• _The problem_
Tally the lines in the rows below that contain the word "pixels". Reply with the number alone.

Interface element rows
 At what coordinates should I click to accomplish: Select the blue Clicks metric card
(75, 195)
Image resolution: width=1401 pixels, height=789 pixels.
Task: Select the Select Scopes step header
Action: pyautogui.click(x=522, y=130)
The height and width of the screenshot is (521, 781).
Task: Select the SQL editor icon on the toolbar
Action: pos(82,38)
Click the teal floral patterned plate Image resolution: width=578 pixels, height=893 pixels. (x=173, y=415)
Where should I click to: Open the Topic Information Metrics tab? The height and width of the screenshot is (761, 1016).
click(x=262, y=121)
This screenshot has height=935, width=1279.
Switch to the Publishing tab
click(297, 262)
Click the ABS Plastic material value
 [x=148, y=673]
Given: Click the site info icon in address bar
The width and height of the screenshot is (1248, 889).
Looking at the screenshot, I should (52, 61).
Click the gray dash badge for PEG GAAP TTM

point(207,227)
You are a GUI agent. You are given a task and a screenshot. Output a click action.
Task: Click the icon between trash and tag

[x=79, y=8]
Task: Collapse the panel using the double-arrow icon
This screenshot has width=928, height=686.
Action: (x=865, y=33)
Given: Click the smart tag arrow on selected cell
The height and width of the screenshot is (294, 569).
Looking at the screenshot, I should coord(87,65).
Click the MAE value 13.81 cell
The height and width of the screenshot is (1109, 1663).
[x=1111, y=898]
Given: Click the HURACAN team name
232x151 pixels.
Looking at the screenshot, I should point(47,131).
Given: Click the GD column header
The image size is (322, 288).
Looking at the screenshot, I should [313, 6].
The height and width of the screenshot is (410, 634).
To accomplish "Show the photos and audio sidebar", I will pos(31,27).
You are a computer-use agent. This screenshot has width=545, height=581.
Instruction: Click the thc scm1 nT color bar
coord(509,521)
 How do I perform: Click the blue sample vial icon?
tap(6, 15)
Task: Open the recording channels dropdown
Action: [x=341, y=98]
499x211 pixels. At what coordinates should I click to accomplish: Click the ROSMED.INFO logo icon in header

• _Output of the exercise_
4